3) What is the invitation in all this?  to return to praising God with our works instead of putting our trust in our own works.  To remember that the "works" aren't ours.  And if we can't do them the way we used to, then perhaps God is calling us to something new.  There is something about letting go of outcome in there.  Our actions must praise God.  That is the only outcome that matters.  We praise God by raising one another up, not bearing one another down, by seeking justice, loving kindness, and walking humbly.

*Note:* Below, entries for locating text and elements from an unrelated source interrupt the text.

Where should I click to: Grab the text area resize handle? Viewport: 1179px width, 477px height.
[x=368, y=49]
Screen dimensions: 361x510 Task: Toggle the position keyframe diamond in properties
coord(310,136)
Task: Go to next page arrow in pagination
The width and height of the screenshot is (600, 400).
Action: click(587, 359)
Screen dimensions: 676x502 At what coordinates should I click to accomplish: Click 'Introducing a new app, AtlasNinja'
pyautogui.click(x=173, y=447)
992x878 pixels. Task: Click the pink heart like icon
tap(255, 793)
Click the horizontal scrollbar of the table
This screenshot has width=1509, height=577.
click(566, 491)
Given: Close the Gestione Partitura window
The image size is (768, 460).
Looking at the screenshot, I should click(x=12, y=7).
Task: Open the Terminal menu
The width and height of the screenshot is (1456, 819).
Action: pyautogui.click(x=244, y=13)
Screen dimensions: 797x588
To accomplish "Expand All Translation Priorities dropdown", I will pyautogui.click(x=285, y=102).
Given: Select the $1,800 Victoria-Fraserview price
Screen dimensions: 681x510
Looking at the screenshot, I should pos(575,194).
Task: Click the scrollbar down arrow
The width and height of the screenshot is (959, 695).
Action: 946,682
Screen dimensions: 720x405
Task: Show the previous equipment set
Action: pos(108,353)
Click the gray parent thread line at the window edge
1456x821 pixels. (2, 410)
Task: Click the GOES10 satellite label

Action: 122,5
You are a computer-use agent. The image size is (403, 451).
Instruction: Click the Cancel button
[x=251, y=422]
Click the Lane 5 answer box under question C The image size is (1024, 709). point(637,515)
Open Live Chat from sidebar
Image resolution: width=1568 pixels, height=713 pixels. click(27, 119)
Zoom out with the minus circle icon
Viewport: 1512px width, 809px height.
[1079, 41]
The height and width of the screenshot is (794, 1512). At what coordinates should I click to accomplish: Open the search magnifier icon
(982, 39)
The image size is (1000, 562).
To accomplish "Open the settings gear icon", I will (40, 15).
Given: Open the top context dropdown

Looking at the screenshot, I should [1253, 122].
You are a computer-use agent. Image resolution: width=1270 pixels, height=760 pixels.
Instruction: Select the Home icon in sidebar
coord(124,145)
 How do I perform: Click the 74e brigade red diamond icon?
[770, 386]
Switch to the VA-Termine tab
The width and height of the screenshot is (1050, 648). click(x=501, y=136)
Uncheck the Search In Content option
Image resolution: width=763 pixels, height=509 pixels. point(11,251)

"Holy One, help us to praise you in word, thought, and action.  Let that praise rise up from the depths of our souls in gratitude for all we have received and for all that we can do.  Let us proclaim your glory throughout creation.  This day, may others know through my words and actions that I find glory in your from the depth of my soul.  Amen."


Breathprayer: "Praise the Lord... O my soul!"

Thursday 9 February 2017

On Daily Prayer

Greetings in the name of Christ,

I'm Rev David Cathcart, currently serving Trinity United Church in Port Coquitlam, BC.

This blog is an invitation to daily prayer.  Lectio Divina or sacred reading has been part of my daily practice off and on for 20 years.  Currently, I have been practicing 15 minutes of Lectio Divina each day.   I use it in my preaching as well as in my personal coping with what life brings to me.  At home, the prayer is personal.  I ask for what I need in the day/week.  At work, the prayer is corporate.  I ask for what my congregation and wider community need as we navigate a time of significant change in the world and the church.  This blog will focus on the later.  It is my hope that a few congregation members may choose to journey regularly with me.

The practice.

I begin by taking a few deep breaths and lighting a candle.  I set a timer for 15 minutes and  center myself with a simple prayer asking for what I believe I need for the day.  Often this prayer is the same invocation for several days, weeks or even months (There are somethings for which I've been praying for a long time: patience, tolerance, compassion, empathy...).  Then I use a text for lectio divina

There is no right or wrong way to do sacred reading.  The practice I will be using for this blog follows.  I select a short text, usually no more than 5 to 8 verses.  I'll talk more about text selection later.  I then read that short text slowly, several times.  I do the following three steps in the order given, as I continue to read and re-read the text slowly:

1) I jot down the words or phrases that seem to stand out to me. 
2) I journal random thoughts and images evoked by the text.
3) I answer the question, "What is the text inviting of me, right now."

I conclude with a short prayer (The result often looks much like what one might find in a daily devotional publication).

Following 15 minutes of Lectio Divina, I usually sit for 20 minutes in Centering Prayer, often using a few words from my lectio as a mantra or breath prayer.

You are invited to read along with me.